As Ivanti explained on Wednesday, these security flaws are due to WLAvalancheService stack or heap-based buffer overflow weaknesses reported by Tenable security researchers and Trend Micro’s Zero Day Initiative.

Unauthenticated attackers can exploit them in low-complexity attacks that don’t require user interaction to gain remote code execution on unpatched systems.

“An attacker sending specially crafted data packets to the Mobile Device Server can cause memory corruption which could result to a Denial of Service (DoS) or code execution,” Ivanti said in a security advisory.

“To address the security vulnerabilities [..], it is highly recommended to download the Avalanche installer and update to the latest Avalanche 6.4.2. These vulnerabilities impact all supported versions of the products – Avalanche versions 6.3.1 and above.
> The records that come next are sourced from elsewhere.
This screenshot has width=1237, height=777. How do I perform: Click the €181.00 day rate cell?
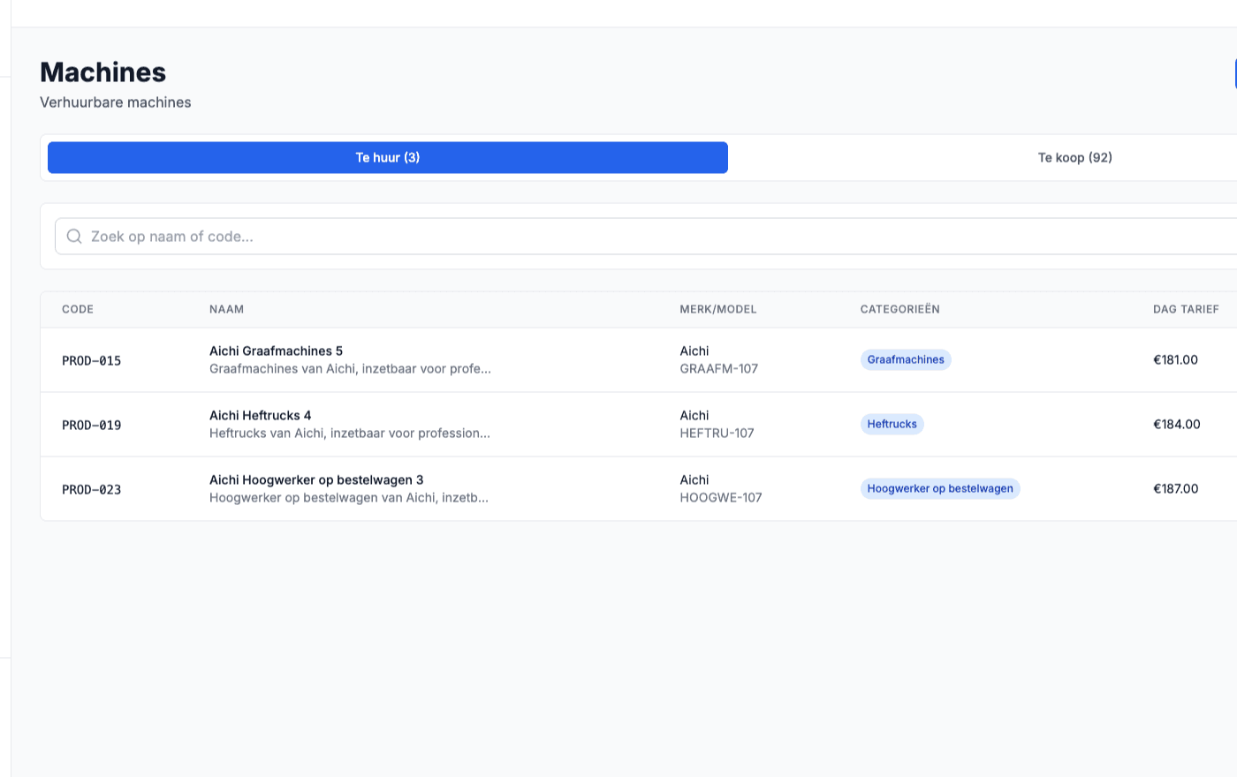1175,359
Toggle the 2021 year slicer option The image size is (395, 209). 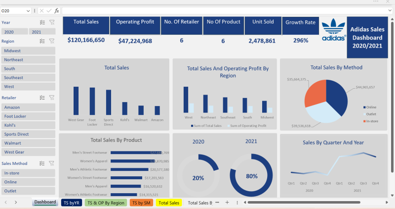[37, 32]
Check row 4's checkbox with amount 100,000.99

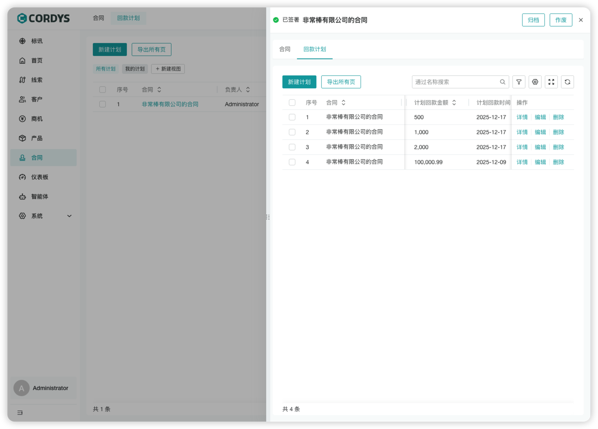[292, 162]
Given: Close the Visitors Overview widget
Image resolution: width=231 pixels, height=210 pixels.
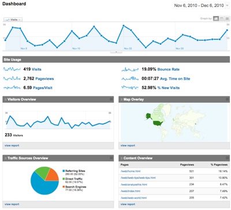Looking at the screenshot, I should tap(111, 99).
Older versions/releases are also at risk.”

CVE-ID Product Affected / Vulnerability
CVE-2023-41727 Ivanti Avalanche v6.4.1 WLAvalancheService.exe Unauthenticated Buffer Overflows
CVE-2023-46216 Ivanti Avalanche v6.4.1 WLAvalancheService.exe Unauthenticated Buffer Overflows
CVE-2023-46217 Ivanti Avalanche v6.4.1 WLAvalancheService.exe Unauthenticated Buffer Overflows
CVE-2023-46220 Ivanti Avalanche WLAvalancheService Stack-based Buffer Overflow RCE Vulnerability
CVE-2023-46221 Ivanti Avalanche WLAvalancheService Stack-based Buffer Overflow RCE Vulnerability
CVE-2023-46222 Ivanti Avalanche WLAvalancheService Stack-based Buffer Overflow RCE Vulnerability
CVE-2023-46223 Ivanti Avalanche WLAvalancheService Stack-based Buffer Overflow RCE Vulnerability
CVE-2023-46224 Ivanti Avalanche WLAvalancheService Stack-based Buffer Overflow RCE Vulnerability
CVE-2023-46225 Ivanti Avalanche WLAvalancheService Stack-based Buffer Overflow RCE Vulnerability
CVE-2023-46257 Ivanti Avalanche WLAvalancheService Stack-based Buffer Overflow RCE Vulnerability
CVE-2023-46258 Ivanti Avalanche WLAvalancheService Stack-based Buffer Overflow RCE Vulnerability
CVE-2023-46259 Ivanti Avalanche WLAvalancheService Stack-based Buffer Overflow RCE Vulnerability
CVE-2023-46260 Ivanti Avalanche WLAvalancheService Null Pointer Dereference Denial-of-Service Vulnerability
CVE-2023-46261 Ivanti Avalanche WLInfoRailService Heap-based Buffer Overflow RCE Vulnerability

The company also patched eight medium- and high-severity bugs that attackers could exploit in denial of service, remote code execution, and server-side request forgery (SSRF) attacks.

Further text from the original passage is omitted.